先週、Passionには「キリストの苦難」という意味があると書いたら、その名も"The Passion of the Christ"という映画が公開されてちょっとびっくりしました。監督はメルギブソンだそうで。私がこの映画のことを知ったのは次の記事を見たからです。

米女性が心臓発作で死亡、ギブソンのキリスト映画鑑賞で(CNN.co.jp)

この翌日に、日本ではオウム真理教教祖の松本被告に対する死刑判決が下りました。なんだか不思議な気分です。宗教とカルトの違いって何でしょうね。その名の下に人が殺されればカルト?この定義が正しくないのは歴史を見れば、いえ、歴史じゃなくても新聞を見れば明らかですね。

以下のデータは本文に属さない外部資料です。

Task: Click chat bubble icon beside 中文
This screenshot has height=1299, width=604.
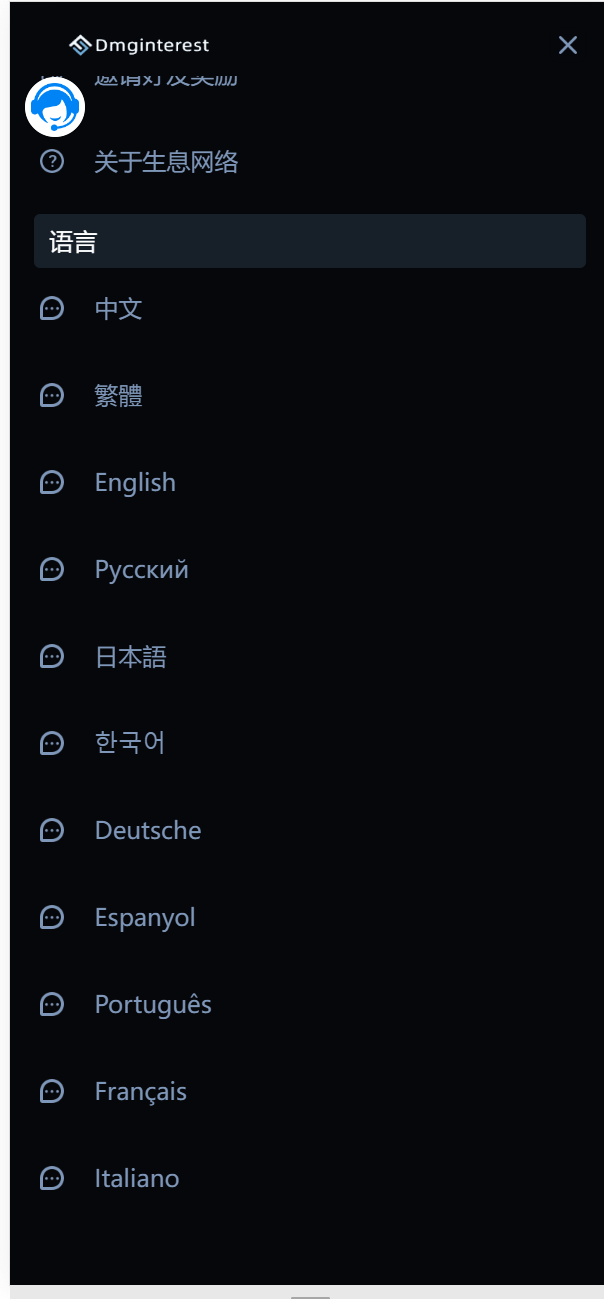Action: click(52, 308)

今回の死刑判決は彼がしてきたことと照らし合わせれば妥当ではありますが、オウム真理教には現在もかなりの信者がいる(しかも日本だけではない)ことと、すべての宗教は教祖の死後にこそ発展したことを考えると、本当に大丈夫かなという気になります。ここで彼を死刑に処すと、上記の映画さながらの材料を作ってしまうことになるのではないかと思うのです。しかし、だからといって何か代替案があるわけでもないのですが。

私自身は特定の宗教に帰依しているわけではありませんが、他人が何を信仰しようと気になりません。ただし自分の生活が干渉されない限りは、という条件つきですが。しかしこれがなかなか折り合わないんですよね。布教も信仰のうちである宗教もありますし。拍手(かしわで)の打ち方も知っていれば結跏趺坐(けっかふざ:禅定修行の坐相)も組めるしヨーロッパの教会美術に感動する私は、柔軟で平和だと言われたこともあれば、心のよりどころがないなんて不幸な人だと言われたこともあります。おそらくどちらも正しいのでしょう。

最も目から鱗だったのは、アメリカ人のキリスト教徒に「あなたは宗教を持たないと言うけれど、あなたの生活規範には仏教や神道の影響が少なからずある。もちろんそれだけじゃなくて儒教とか他の哲学も入っているけど。でもあなたはまったくそれを意識していないし、しようともしない。当たり前のこととして生活に融け込んでるよね。本来宗教とはそういうふうにあるべきもので、自分は何々教徒だと声高に主張しなければならないうちはまだ何か足りないんだと思う。私はあなたが羨ましい」と言われたことです。なるほど、そういう見方もあるんですね。というか、一神教の人は頭かたくってやだわーなんて偏見持ってた私が悪かったごめんなさい、と謝りたくなった一幕でした。

今週は桃の節句があるので、友達とちらし寿司でも食べようと思ってすし太郎を買ってきました。菱餅も草餅も無理なのですが、すし太郎くらいは手に入ります。日本はデフレでいろいろと値下がりしているようですが、ザールブリュッケンの日本食需要は低く競争もないので、そんなこととはまるで関係なくすし太郎は高価です。でもまあ、こういうのもたまにはいいです。曲水の宴(※)を張れるような教養が私にあるわけもないので、ちらし寿司でお茶を濁すということで。


※曲水の宴(きょくすいのえん):上巳(じょうし:五節句のひとつで、陰暦三月初めの巳の日。後に三月三日に固定)に行われた、古代朝廷の年中行事。参加者は曲水に臨み、上流から流される杯が自分の前を通り過ぎる前に歌を詠んで杯をとりあげ酒を飲み、次の人へ流す。その後、別の宴席を設けて詩歌の披講会・・・き、きびしすぎる!私だったらプレッシャーに負けて前日に熱出してます。
昔の人は蹴鞠はできるわ楽器はできるわ歌は詠めるわ酒は飲めるわ、いろいろと器用なんですね。自分の歌の才能のなさを嘆いて鬱病とか自殺とか、そういう平安貴族はいなかったんでしょうか。他人事ながら心配になります。あ、でも、歌合で負けたことが原因で気落ちして亡くなった人はいましたね。